╭─ Records

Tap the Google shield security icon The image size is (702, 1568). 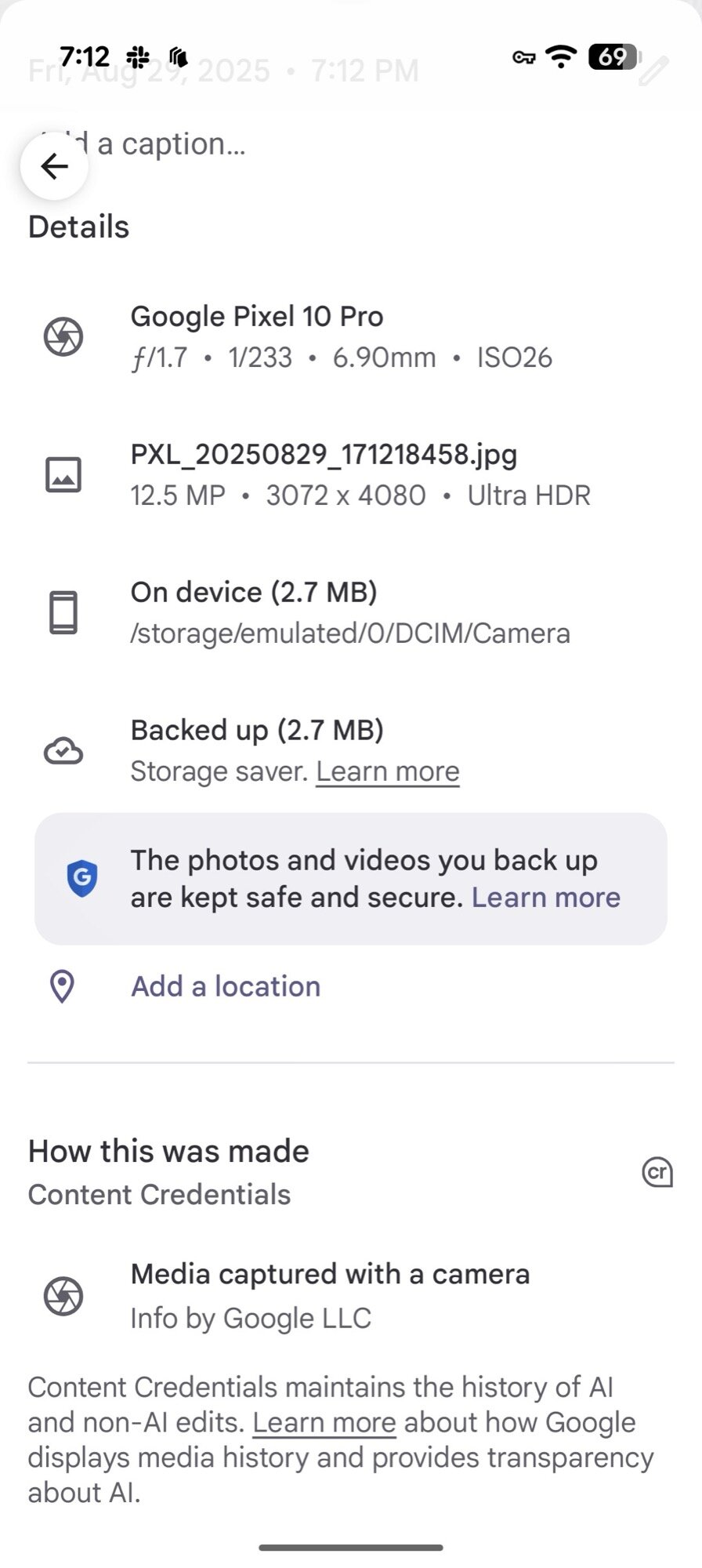82,878
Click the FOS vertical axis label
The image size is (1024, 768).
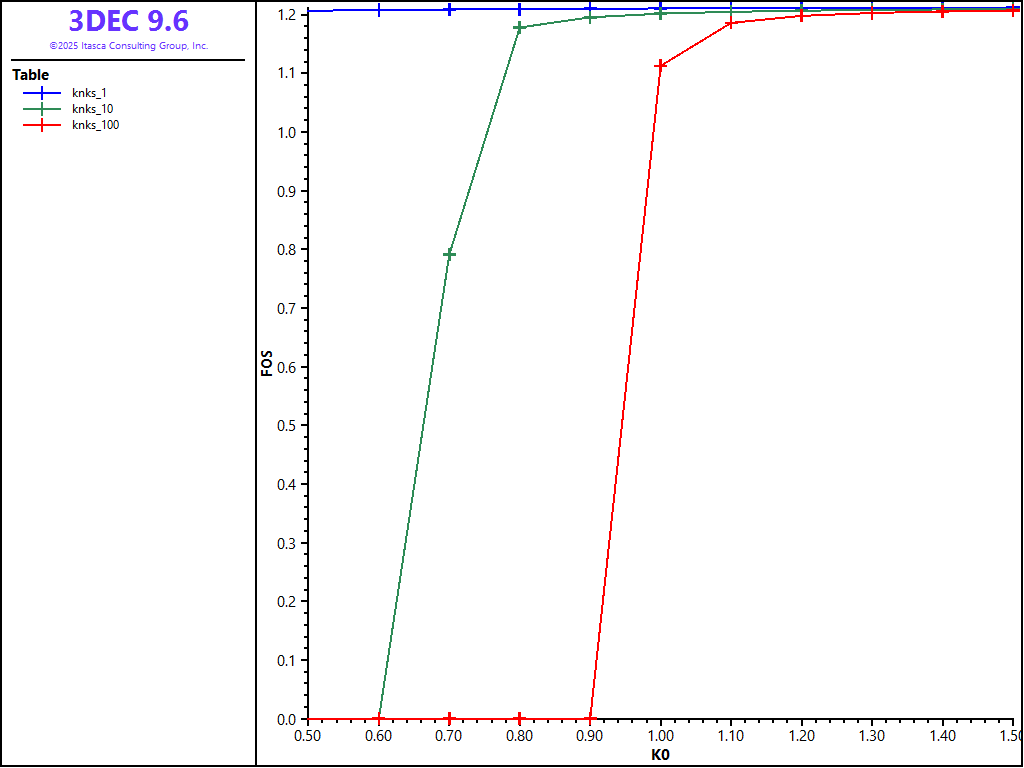pyautogui.click(x=267, y=361)

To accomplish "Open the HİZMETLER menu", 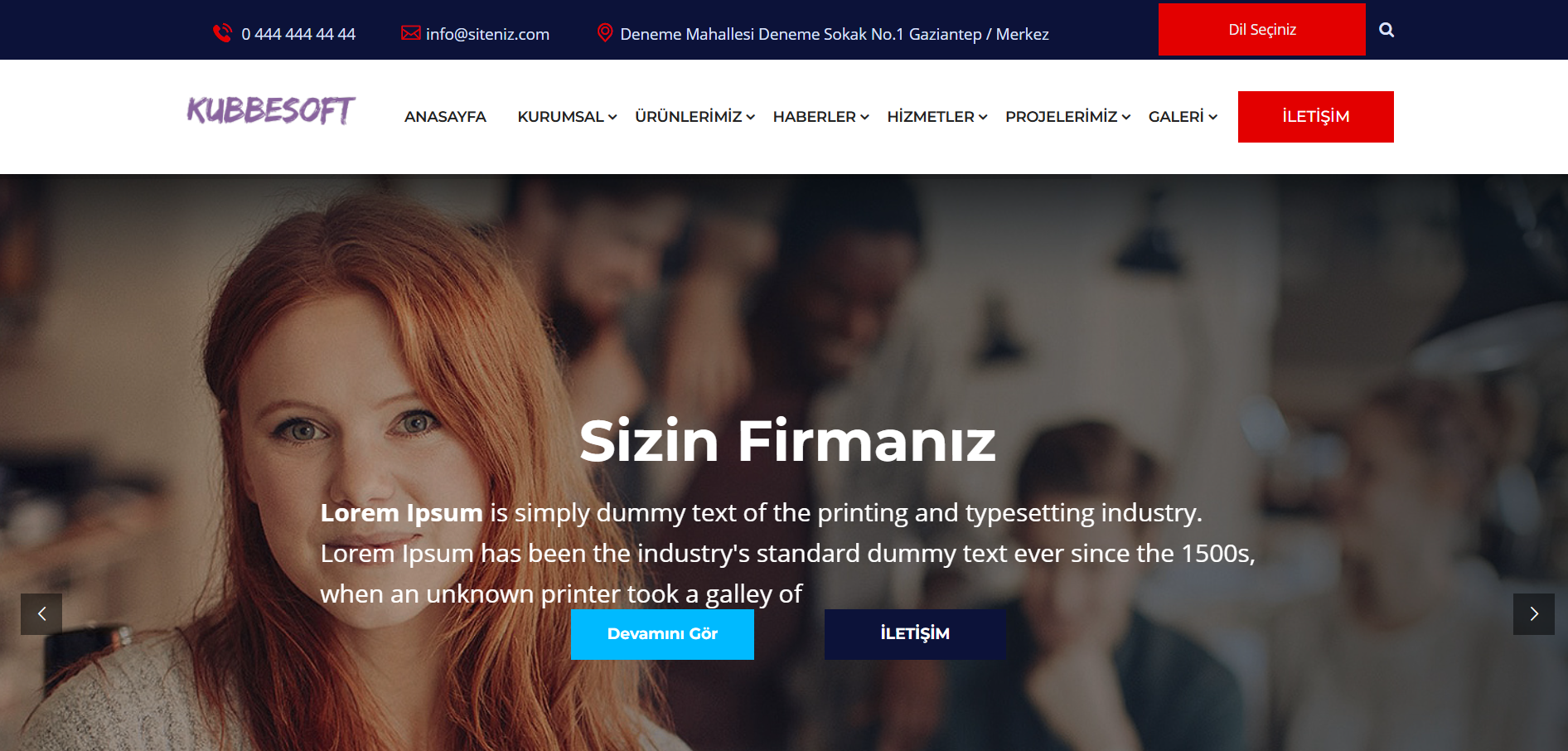I will click(x=937, y=117).
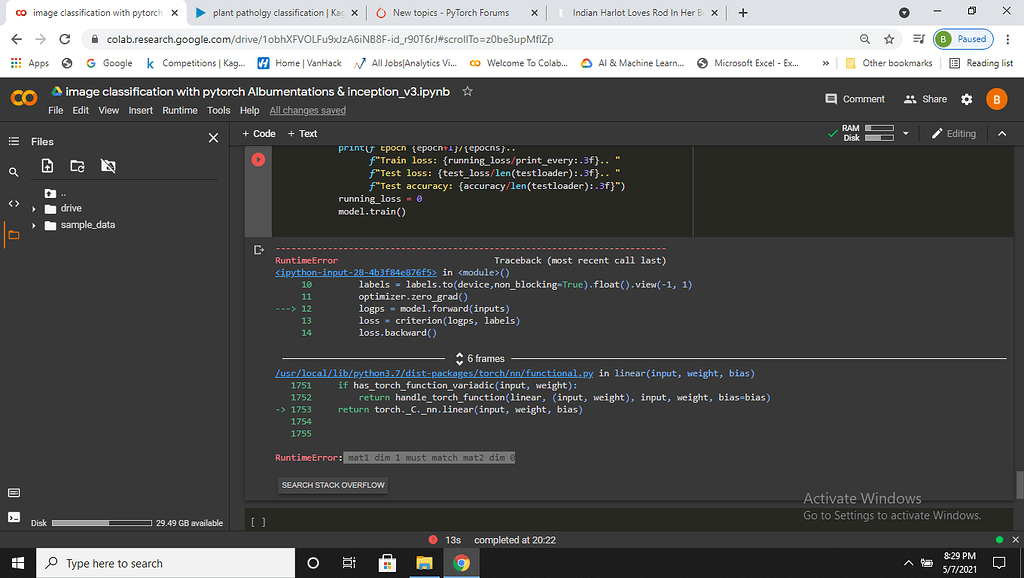Viewport: 1024px width, 578px height.
Task: Open the Runtime menu
Action: coord(180,111)
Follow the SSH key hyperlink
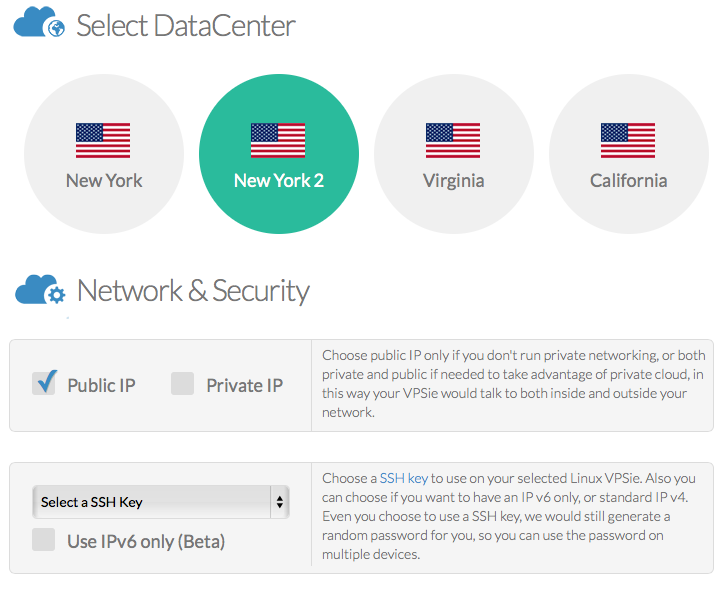The image size is (727, 590). click(x=403, y=478)
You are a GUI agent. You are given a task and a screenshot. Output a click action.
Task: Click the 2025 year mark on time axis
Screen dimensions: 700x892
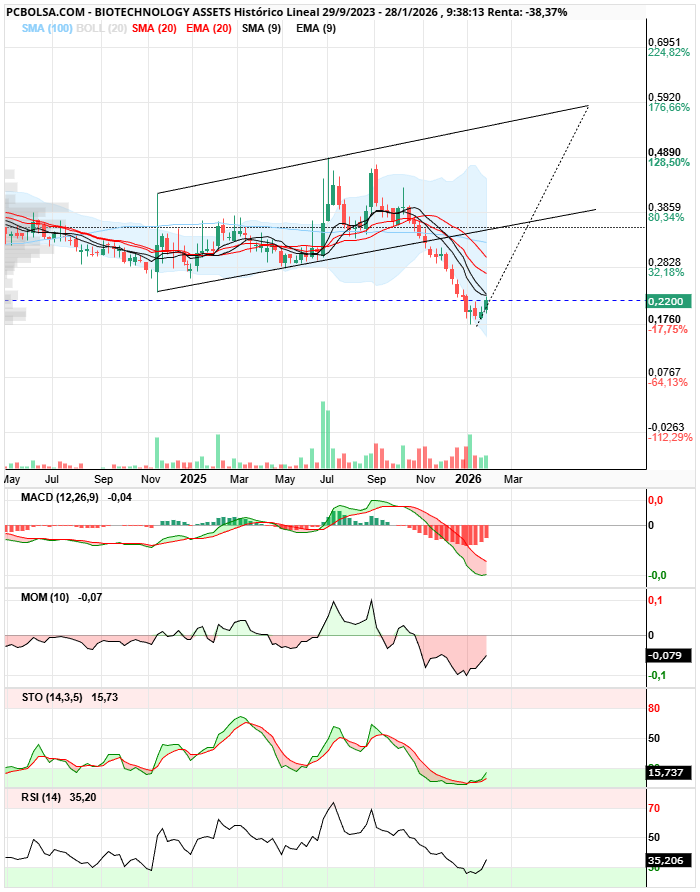tap(193, 479)
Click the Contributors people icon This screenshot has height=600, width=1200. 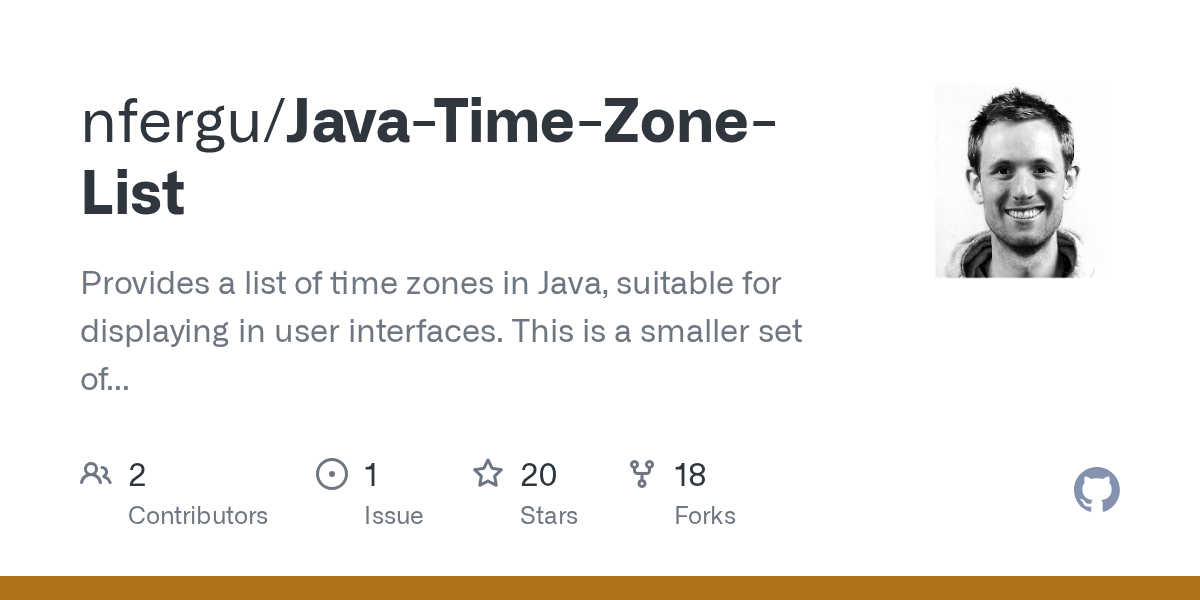(x=96, y=473)
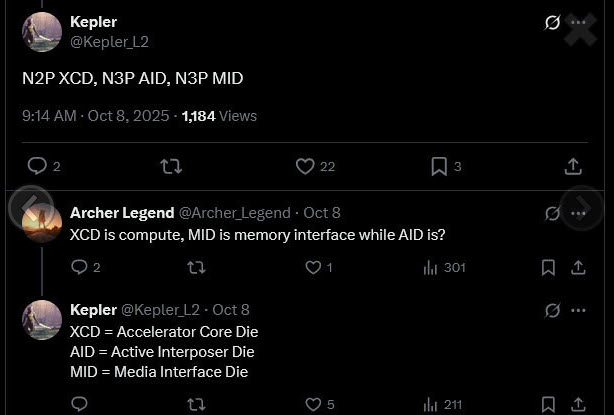Image resolution: width=614 pixels, height=415 pixels.
Task: Reply to Kepler's main post
Action: [x=36, y=166]
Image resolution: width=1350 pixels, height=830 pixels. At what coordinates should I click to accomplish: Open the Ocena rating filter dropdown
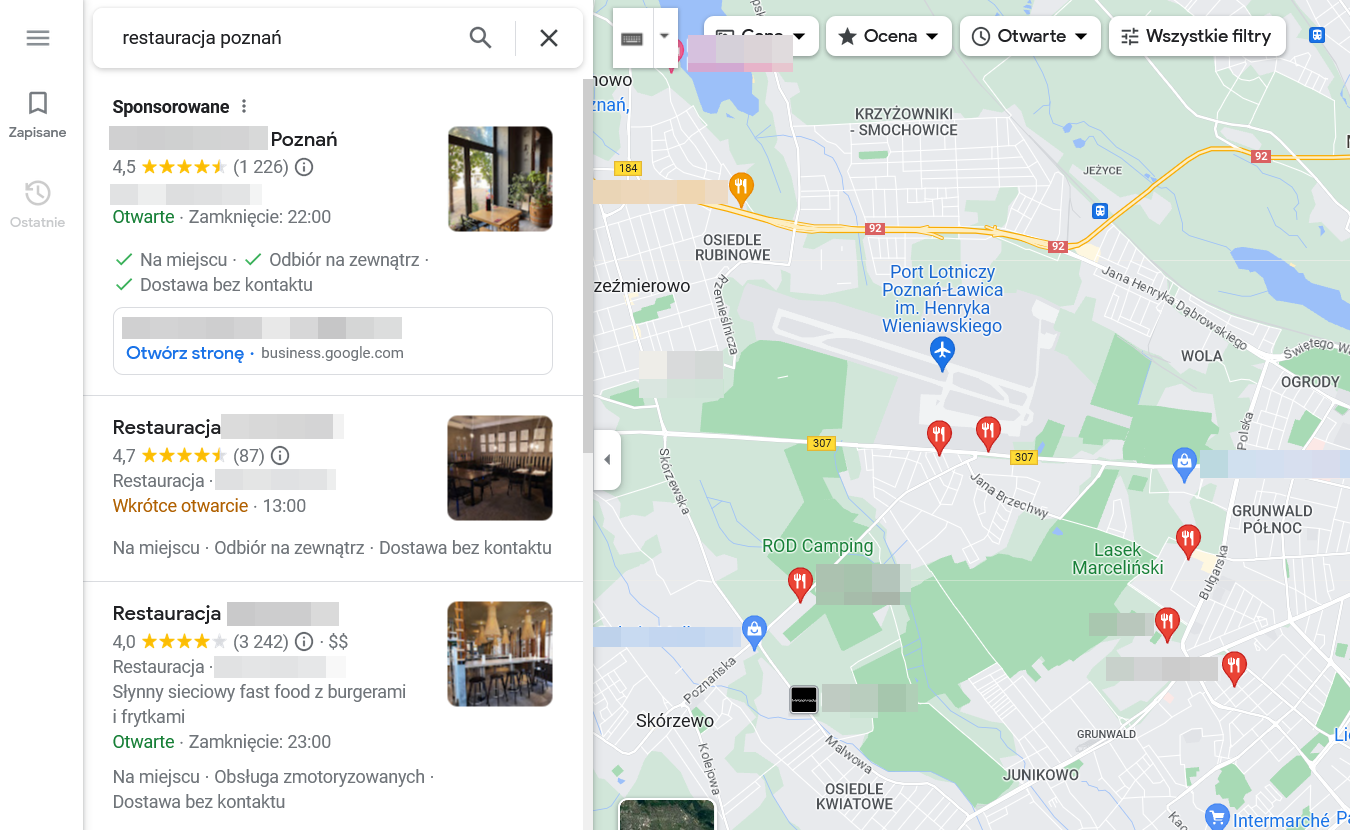coord(888,37)
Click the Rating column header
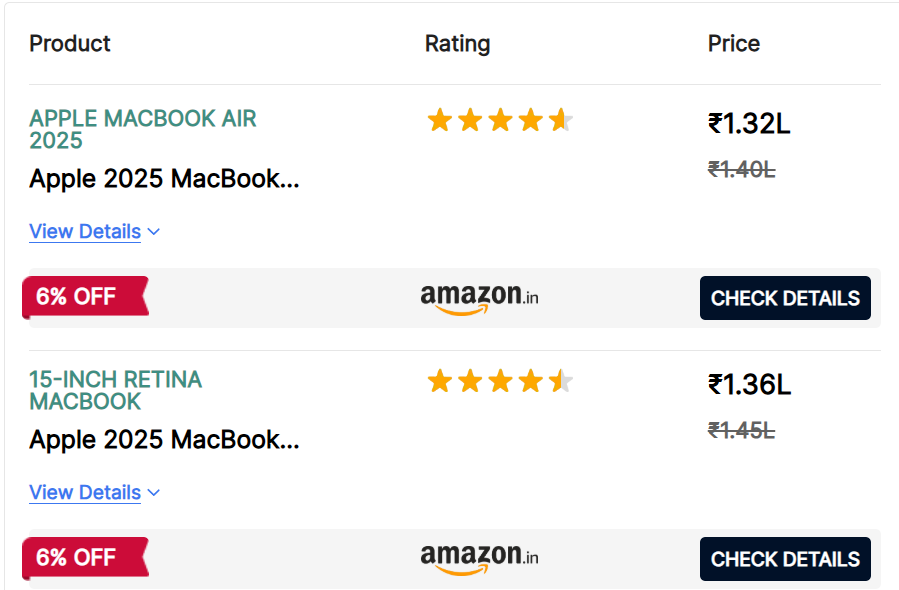The image size is (899, 590). click(457, 44)
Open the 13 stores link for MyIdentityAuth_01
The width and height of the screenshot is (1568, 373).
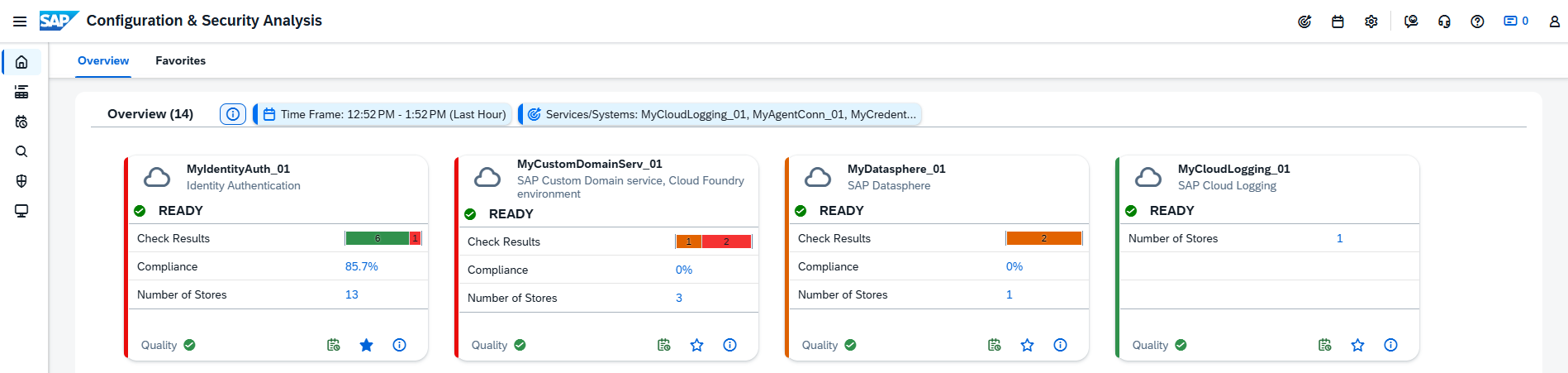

╰─

## Exercise brief
In the listing above, how many lines hold the word "axis"? Please state the number alone.

## Task output
2